There are two physical different steps on creating the photo:
- Actual shooting (including preparing to shooting)
- Post processing on PC (all what starts after downloading the photo to PC)
On the current technical level, there are almost no borders in the image editing using all kinds of the Image Manipulation programs. So, the difference between actually shot picture and the post processing result can be a really significant.
So my question is where finishes the image correcting and starts image creating?
Answer
It is all image creation.
Please, let me explain. When you take a photo, regardless of the medium used to record it, what you are recording is a virtual image projected by a lens onto a focal plane. The nature, intensity, and direction of the light illuminating your subject, the design of the lens and the focus and aperture settings, the amount of time the shutter is left open: all of these affect the properties of the image you record.
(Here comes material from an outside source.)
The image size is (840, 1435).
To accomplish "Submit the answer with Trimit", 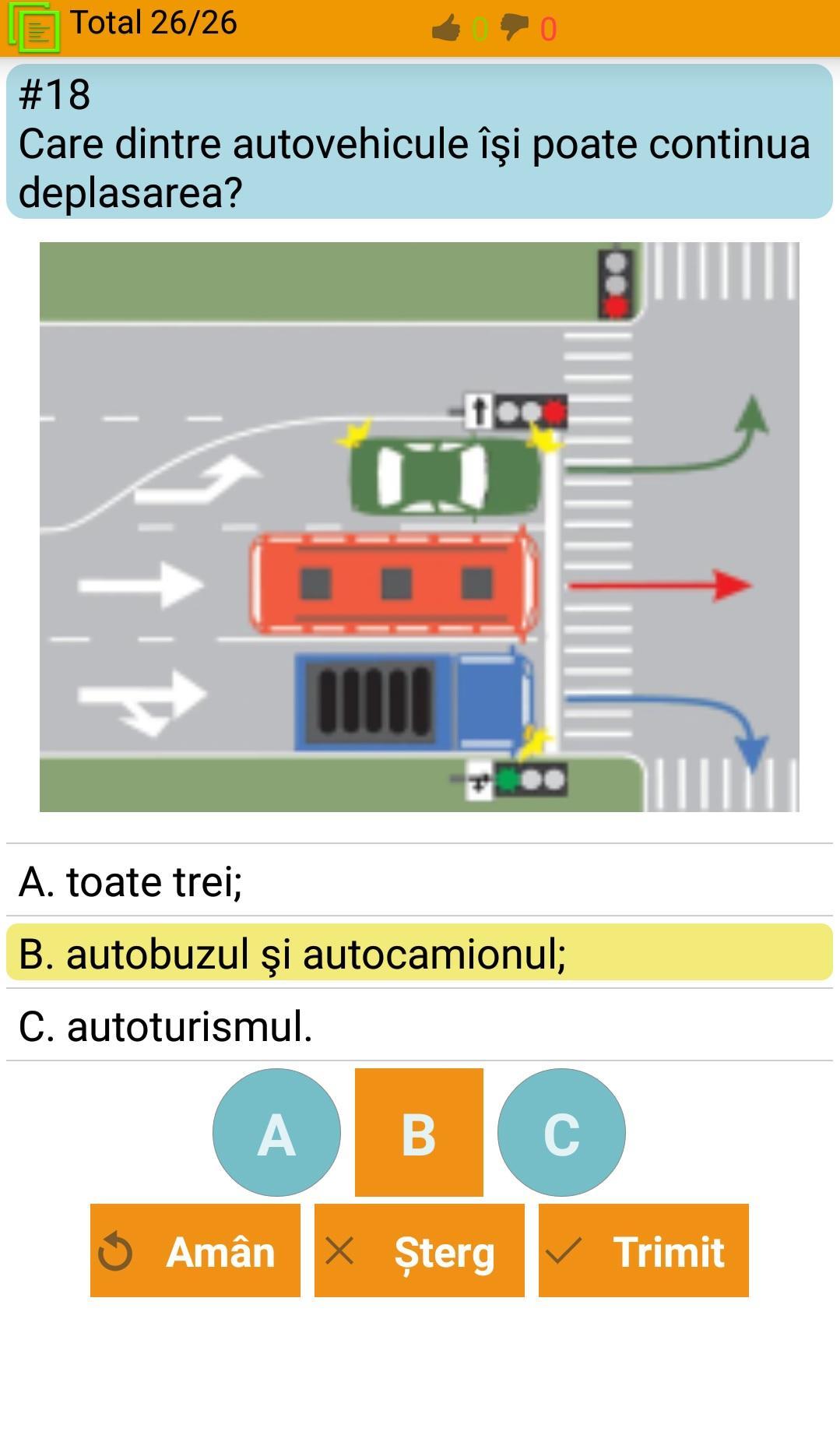I will [x=644, y=1250].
Two identical cameras pointed at the same subject can produce incredibly different results by altering one, several, or all of those variables.
The digital age just moved the manipulation of transforming the recorded image to a print from the darkroom to the desktop. It is true that it has also expanded the possibilities of the degree to which an image may be manipulated, but perhaps not as much as some might think. What it has really done is made that manipulation much less time consuming and allowed us to do it much more efficiently. In the film era we could have shot the same scene with dozens of different types of film. Now we can take a single RAW image and retroactively apply the characteristics of each of those films. What would have taken weeks or months to meticulously combine several varying exposures into a single image of a high dynamic range scene we can now do in a matter of minutes.
From the moment we select what to leave in the frame and what to leave out, we are creating something that is different from the reality it represents. Susan Sontag once said, "...to photograph is to frame, and to frame is to exclude."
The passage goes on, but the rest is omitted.